PROBLEM DETAILS: Every entry below should be printed again exactly as it reads.

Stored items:
____

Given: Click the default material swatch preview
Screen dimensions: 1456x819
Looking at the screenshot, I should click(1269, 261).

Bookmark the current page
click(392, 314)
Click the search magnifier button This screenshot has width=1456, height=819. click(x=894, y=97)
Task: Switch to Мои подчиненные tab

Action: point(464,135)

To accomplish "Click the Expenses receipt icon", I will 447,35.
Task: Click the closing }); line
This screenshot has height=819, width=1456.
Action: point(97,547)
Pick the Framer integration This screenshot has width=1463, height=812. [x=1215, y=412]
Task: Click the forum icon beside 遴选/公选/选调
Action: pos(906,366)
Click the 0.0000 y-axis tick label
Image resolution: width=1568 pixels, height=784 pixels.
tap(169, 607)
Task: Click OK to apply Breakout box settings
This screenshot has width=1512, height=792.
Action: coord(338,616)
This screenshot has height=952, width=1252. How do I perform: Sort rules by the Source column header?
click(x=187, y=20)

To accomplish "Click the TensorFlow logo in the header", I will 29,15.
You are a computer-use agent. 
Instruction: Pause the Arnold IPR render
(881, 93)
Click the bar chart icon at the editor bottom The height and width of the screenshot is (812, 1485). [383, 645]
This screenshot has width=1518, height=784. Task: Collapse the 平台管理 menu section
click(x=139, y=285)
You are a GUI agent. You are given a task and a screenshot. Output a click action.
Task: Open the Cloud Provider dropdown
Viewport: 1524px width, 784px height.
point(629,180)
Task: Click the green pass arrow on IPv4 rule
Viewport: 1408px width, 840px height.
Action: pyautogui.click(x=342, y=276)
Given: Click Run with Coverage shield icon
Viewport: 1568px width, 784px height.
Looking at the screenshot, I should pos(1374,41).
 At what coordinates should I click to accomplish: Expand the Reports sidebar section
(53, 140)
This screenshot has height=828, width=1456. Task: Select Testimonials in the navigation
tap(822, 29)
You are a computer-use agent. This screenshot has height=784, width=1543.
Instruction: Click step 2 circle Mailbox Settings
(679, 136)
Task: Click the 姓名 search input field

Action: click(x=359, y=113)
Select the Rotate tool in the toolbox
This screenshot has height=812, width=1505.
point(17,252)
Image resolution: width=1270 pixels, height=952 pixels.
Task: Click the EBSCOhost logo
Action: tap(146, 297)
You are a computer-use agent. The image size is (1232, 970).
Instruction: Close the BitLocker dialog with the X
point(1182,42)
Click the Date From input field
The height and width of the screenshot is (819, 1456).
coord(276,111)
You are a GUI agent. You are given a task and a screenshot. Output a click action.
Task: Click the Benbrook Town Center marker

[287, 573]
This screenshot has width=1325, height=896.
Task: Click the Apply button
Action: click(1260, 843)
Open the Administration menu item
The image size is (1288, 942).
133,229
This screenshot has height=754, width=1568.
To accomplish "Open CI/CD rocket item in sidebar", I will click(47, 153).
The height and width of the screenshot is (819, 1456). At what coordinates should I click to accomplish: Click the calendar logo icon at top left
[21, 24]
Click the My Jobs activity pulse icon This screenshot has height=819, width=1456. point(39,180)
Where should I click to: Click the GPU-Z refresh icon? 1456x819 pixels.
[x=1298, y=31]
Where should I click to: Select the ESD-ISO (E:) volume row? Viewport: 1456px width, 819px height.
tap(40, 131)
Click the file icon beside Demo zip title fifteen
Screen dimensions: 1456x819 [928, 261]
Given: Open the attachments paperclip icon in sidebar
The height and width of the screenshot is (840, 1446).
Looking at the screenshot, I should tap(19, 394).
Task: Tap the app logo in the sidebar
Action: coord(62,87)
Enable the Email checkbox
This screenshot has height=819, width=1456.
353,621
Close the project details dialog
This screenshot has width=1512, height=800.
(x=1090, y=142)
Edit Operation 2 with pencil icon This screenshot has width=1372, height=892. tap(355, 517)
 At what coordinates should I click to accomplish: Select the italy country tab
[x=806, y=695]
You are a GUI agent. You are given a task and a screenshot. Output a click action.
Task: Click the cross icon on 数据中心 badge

____

WRITTEN REPLY:
Given: Click the default material swatch preview
Screen dimensions: 1456x819
Looking at the screenshot, I should click(1269, 261).

Bookmark the current page
click(392, 314)
Click the search magnifier button This screenshot has width=1456, height=819. click(x=894, y=97)
Task: Switch to Мои подчиненные tab

Action: point(464,135)

To accomplish "Click the Expenses receipt icon", I will 447,35.
Task: Click the closing }); line
This screenshot has height=819, width=1456.
Action: point(97,547)
Pick the Framer integration This screenshot has width=1463, height=812. [x=1215, y=412]
Task: Click the forum icon beside 遴选/公选/选调
Action: pos(906,366)
Click the 0.0000 y-axis tick label
Image resolution: width=1568 pixels, height=784 pixels.
tap(169, 607)
Task: Click OK to apply Breakout box settings
This screenshot has width=1512, height=792.
Action: coord(338,616)
This screenshot has height=952, width=1252. How do I perform: Sort rules by the Source column header?
click(x=187, y=20)

To accomplish "Click the TensorFlow logo in the header", I will 29,15.
You are a computer-use agent. 
Instruction: Pause the Arnold IPR render
(881, 93)
Click the bar chart icon at the editor bottom The height and width of the screenshot is (812, 1485). [383, 645]
This screenshot has width=1518, height=784. Task: Collapse the 平台管理 menu section
click(x=139, y=285)
You are a GUI agent. You are given a task and a screenshot. Output a click action.
Task: Open the Cloud Provider dropdown
Viewport: 1524px width, 784px height.
point(629,180)
Task: Click the green pass arrow on IPv4 rule
Viewport: 1408px width, 840px height.
Action: pyautogui.click(x=342, y=276)
Given: Click Run with Coverage shield icon
Viewport: 1568px width, 784px height.
Looking at the screenshot, I should pos(1374,41).
 At what coordinates should I click to accomplish: Expand the Reports sidebar section
(53, 140)
This screenshot has height=828, width=1456. Task: Select Testimonials in the navigation
tap(822, 29)
You are a computer-use agent. This screenshot has height=784, width=1543.
Instruction: Click step 2 circle Mailbox Settings
(679, 136)
Task: Click the 姓名 search input field

Action: click(x=359, y=113)
Select the Rotate tool in the toolbox
This screenshot has height=812, width=1505.
point(17,252)
Image resolution: width=1270 pixels, height=952 pixels.
Task: Click the EBSCOhost logo
Action: tap(146, 297)
You are a computer-use agent. The image size is (1232, 970).
Instruction: Close the BitLocker dialog with the X
point(1182,42)
Click the Date From input field
The height and width of the screenshot is (819, 1456).
coord(276,111)
You are a GUI agent. You are given a task and a screenshot. Output a click action.
Task: Click the Benbrook Town Center marker

[287, 573]
This screenshot has width=1325, height=896.
Task: Click the Apply button
Action: click(1260, 843)
Open the Administration menu item
The image size is (1288, 942).
133,229
This screenshot has height=754, width=1568.
To accomplish "Open CI/CD rocket item in sidebar", I will click(47, 153).
The height and width of the screenshot is (819, 1456). At what coordinates should I click to accomplish: Click the calendar logo icon at top left
[21, 24]
Click the My Jobs activity pulse icon This screenshot has height=819, width=1456. point(39,180)
Where should I click to: Click the GPU-Z refresh icon? 1456x819 pixels.
[x=1298, y=31]
Where should I click to: Select the ESD-ISO (E:) volume row? Viewport: 1456px width, 819px height.
tap(40, 131)
Click the file icon beside Demo zip title fifteen
Screen dimensions: 1456x819 [928, 261]
Given: Open the attachments paperclip icon in sidebar
The height and width of the screenshot is (840, 1446).
Looking at the screenshot, I should tap(19, 394).
Task: Tap the app logo in the sidebar
Action: coord(62,87)
Enable the Email checkbox
This screenshot has height=819, width=1456.
353,621
Close the project details dialog
This screenshot has width=1512, height=800.
(x=1090, y=142)
Edit Operation 2 with pencil icon This screenshot has width=1372, height=892. tap(355, 517)
 At what coordinates should I click to accomplish: Select the italy country tab
[x=806, y=695]
You are a GUI agent. You are given a task and a screenshot. Output a click action.
Task: Click the cross icon on 数据中心 badge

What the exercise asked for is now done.